The mournful wail of the whistle echoed across the small platform as the locomotive began to hiss like an angry cat. Plumes of white smoke rose into the air and the platform trembled as the wheels began to turn, their iron spokes catching the last rays of the day. With a low groan, the train inched forward and as it did, the knots in Emma’s stomach tightened uncomfortably.

“Goodbye, Emma!” Beth Hockley called, hanging out of the carriage window. “I’ll miss you!”

Emma blinked back tears, not wanting her little sister to see her cry. She did her best to smile encouragingly as she waved her arm. Emma had been eight when Beth was born, and they had not spent a single night away from each other in almost eighteen years.

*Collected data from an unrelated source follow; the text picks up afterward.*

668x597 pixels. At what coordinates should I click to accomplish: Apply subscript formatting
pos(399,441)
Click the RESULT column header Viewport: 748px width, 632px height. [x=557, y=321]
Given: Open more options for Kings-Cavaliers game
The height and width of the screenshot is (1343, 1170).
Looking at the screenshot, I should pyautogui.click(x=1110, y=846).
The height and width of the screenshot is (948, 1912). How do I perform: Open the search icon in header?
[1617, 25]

“Goodbye, Beth!” Emma cried, her throat raw with emotion. “Look after yourself.”

The sound of the train’s engine grew louder as the pistons pumped, steam hissed, and the whistle shrilled again. The train gathered speed and Emma’s heart ached with longing as it began to move away, taking the last of her family and a piece of her heart with it.

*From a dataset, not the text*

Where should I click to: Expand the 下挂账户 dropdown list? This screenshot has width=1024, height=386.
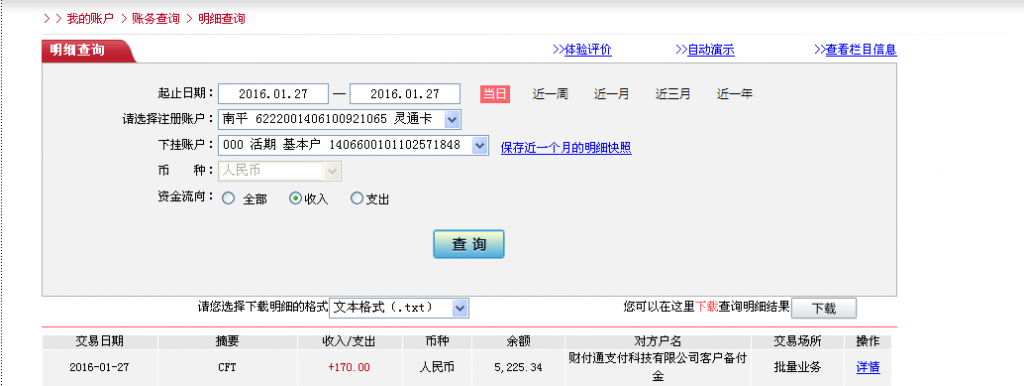click(480, 145)
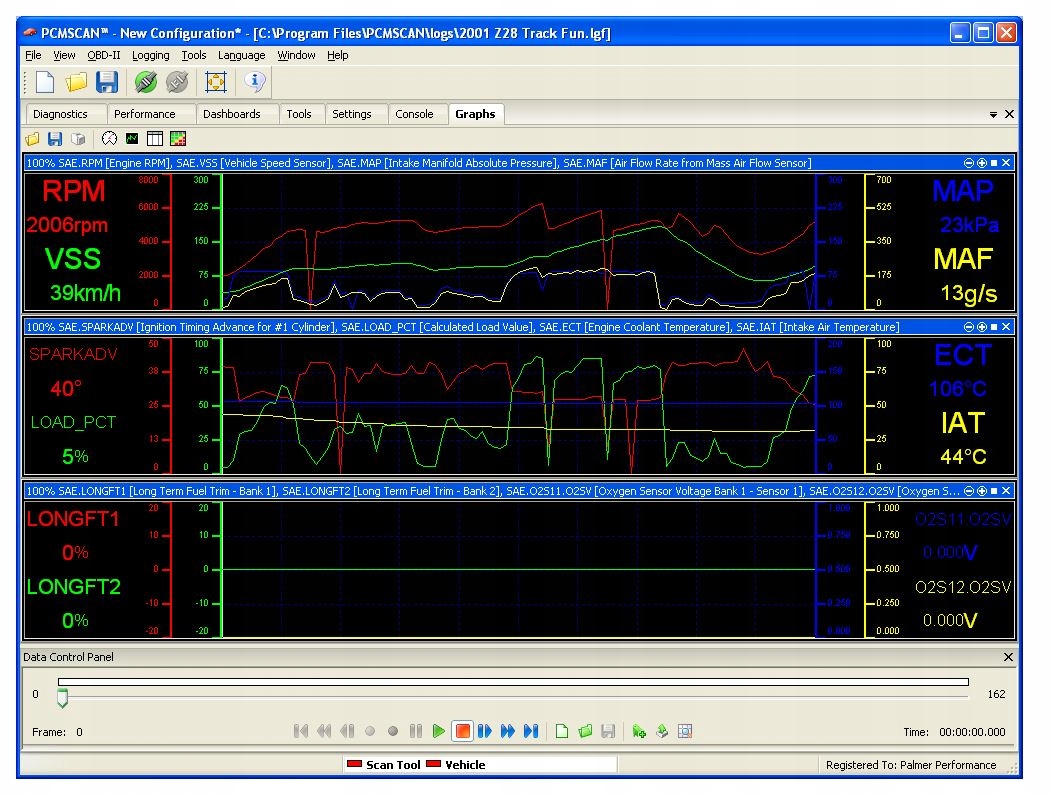Skip to the last frame

(x=531, y=732)
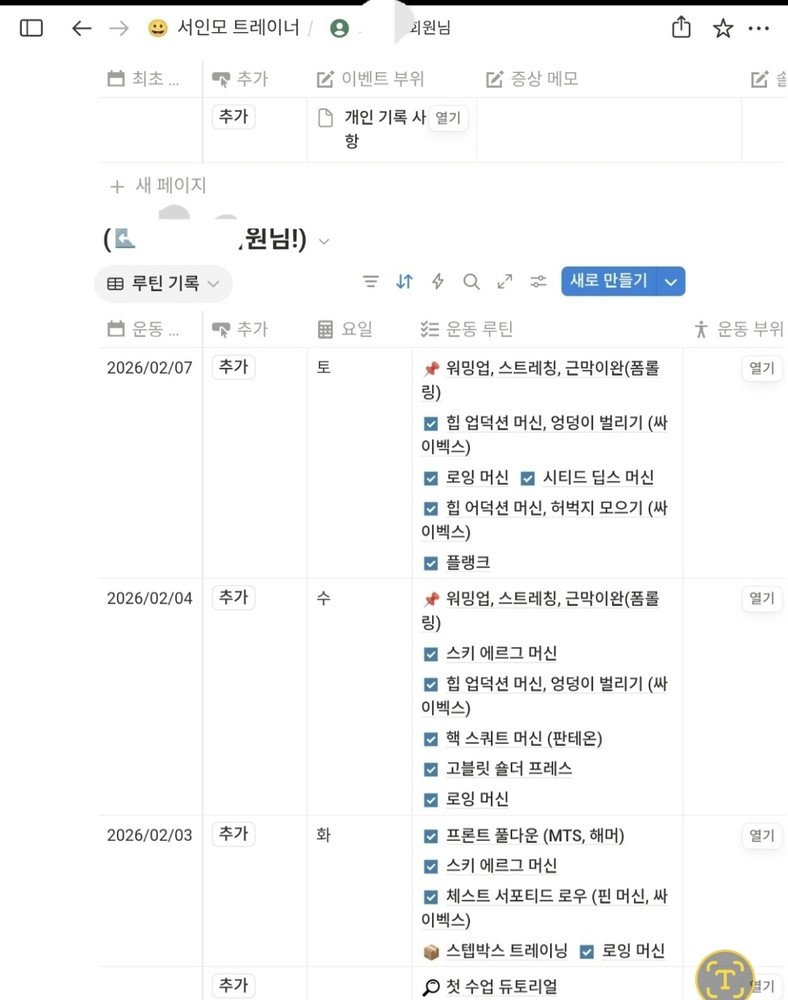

Emma held Beth’s gaze for as long as she could. She wanted to remember her sister just like this: her thin face flushed with anticipation and her blue eyes wide with excitement.

Emma watched until the last car was swallowed up by the horizon, then she turned away, unable to stop the tears from rolling down her cheeks.

“Don’t worry, Miss,” a young train porter said, smiling at her sympathetically. “You’ll see her again, I’m sure.”

Emma said nothing as she reached into her pocket and removed a small, white handkerchief. She dabbed her cheeks as she tried to swallow the lump in her throat.

Tucking the handkerchief back into her pocket, Emma turned to go.

It was late afternoon now, but she had no money for a carriage, so she would have to walk the three miles back to the ranch.

As she crossed the street, a group of women turned to stare at her. Emma glanced down at her plain brown wool dress that was faded and worn from being washed too often. The hem above her scuffed boots was frayed and torn in places. She knew how she must look, but there was barely enough money for food, let alone dresses.

While most girls would have bowed their heads in embarrassment, at this stage, Emma couldn’t be bothered. There was no point pretending to be something she wasn’t. So, she walked past the group of women with her held high and her nose in the air. Like her mother used to say, it’s the soul inside them boots that matters most, not the shine on them.

Emma walked up the street as an icy wind blew through the wooden buildings, and she pulled her shawl tightly around her shoulders.

She’d lived in Laurelwood all her life. It was a small town in southeast Virginia, and she’d had fond memories of the place when she was a child, but things had changed in recent years. The Civil War had seen to that.

Though only eleven years old when the war began, Emma could still remember the town as it had been. Now, as she walked up the street it looked as if the skin had been peeled away, revealing its skeleton.

The main street buildings that once stood proudly carried the marks of time and hardship. Their facades, weathered and worn, sagged under the weight of history. Boarded-up windows and crumbling brickwork told the stories of lost businesses and shattered dreams.

Fifteen years had passed since Confederate General Robert E. Lee surrendered his troops to Union General, yet Laurelwood still bore the scars.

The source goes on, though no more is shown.